One ongoing construction project is literally altering the Sacramento skyline – the $724 million expansion under way at Sutter Medical Center, familiar to motorists on the Capital City Freeway.

"People don't stop getting sick because of the economy," said economist Jeff Michael of the University of the Pacific.

Experts say the demand for health care workers of all kinds will keep growing, with or without the federal law. The reasons include an aging population, and a wave of retirements expected in the next few years in nursing and several other fields.

"We know we're going to be short on doctors, sure, and nurses long term," said Cathy Martin, workforce director at the California Hospital Association.

The Affordable Care Act seeks to address those shortages. Primary care physicians will get higher Medicare and Medicaid reimbursements, particularly those working in underserved rural areas. The law provides millions of dollars to train primary care doctors.

There's more to it than flooding the countryside with doctors, though. The law also offers financial incentives to get more patients treated through "the efficient use of lower-cost providers," said Doug Staiger, a medical economist at Dartmouth College.

That means more treatment by nurses, home health care aides and other non-physicians.

"We're a lot cheaper than a hospital bed or a skilled-nursing (facility) bed," said Rx Staffing's Erman. "Home health is the cheapest delivery system."

Erman, who employs 80 nurses and other caregivers, said he's likely to increase staffing to accommodate more patients. How many more is unclear, partly because there's still lots of uncertainty about how the law will work. Some of the potential new business – related to Medicaid – is likely to be unprofitable.

"I don't think any of us knows how it's going to end up," Erman said.

One thing that is clear: The Affordable Care Act is designed to reduce the nation's dependence on hospitals.

Medicare reimbursements to hospitals will be reduced substantially – falling by $17 billion in California over the next eight years, according to the California Hospital Association.

"A lot of the savings are coming out of the hospitals," said David Auerbach, a health policy analyst at the Rand Corp. think tank.

Hospitals, though, don't plan on disappearing. The aging population, combined with the influx of patients getting health insurance for the first time, will ensure a steady flow of business.

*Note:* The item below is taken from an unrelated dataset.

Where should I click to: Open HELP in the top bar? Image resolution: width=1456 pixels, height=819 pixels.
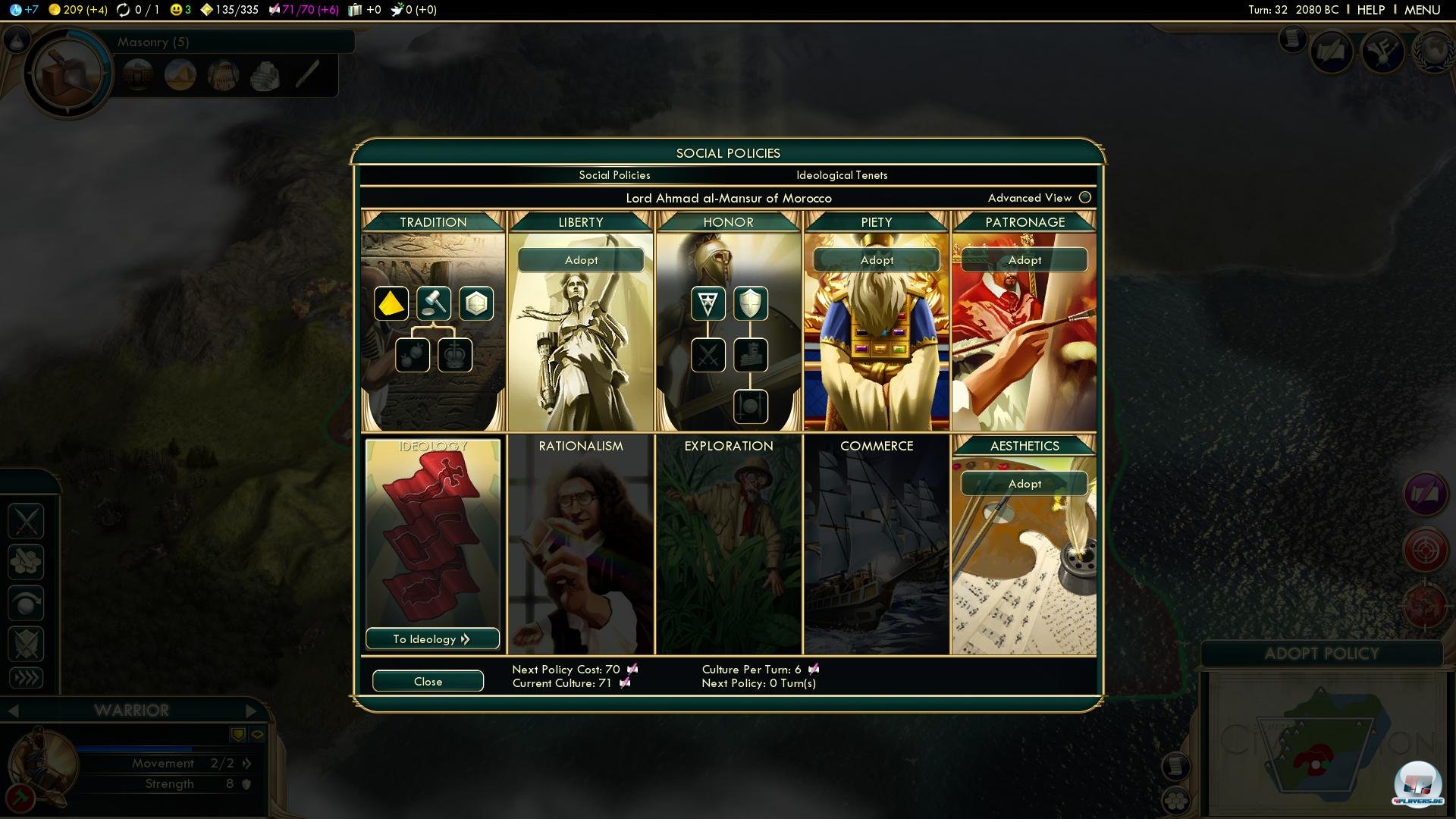coord(1370,10)
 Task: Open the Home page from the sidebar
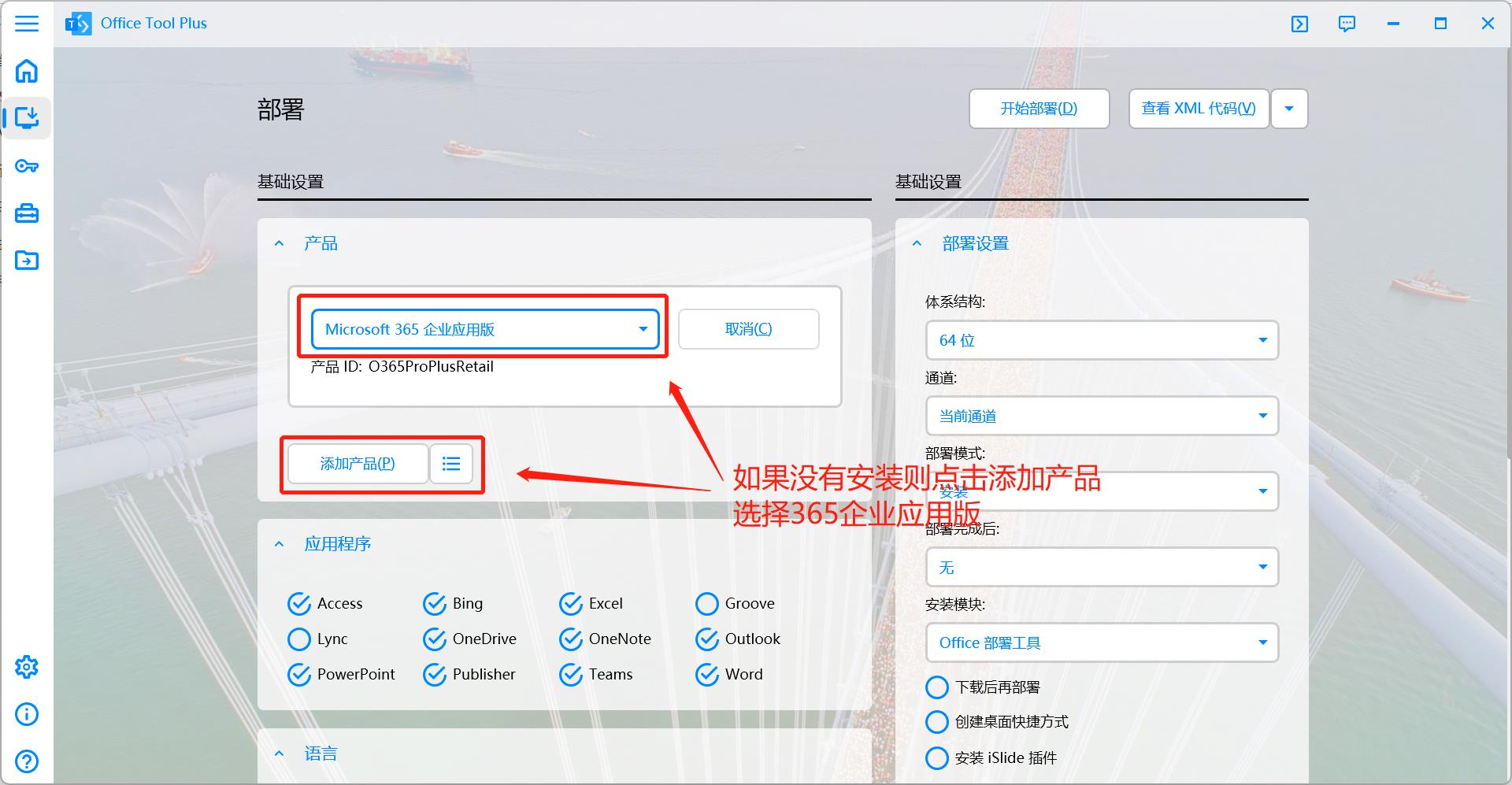click(27, 71)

Those factors "affirm the need for c the specialized kind of care that only hospitals can provide," said Bill Gleeson, a spokesman for Sutter Health.

Sutter, which employs more than 12,000 workers in greater Sacramento, was unable to provide an employment forecast. But Gleeson said there's no question Sutter will be hiring.

"Pharmacists, technicians, scientists, lab workers, you name it," he said.

And as the industry evolves, he said, "there will be new positions that aren't even envisioned today."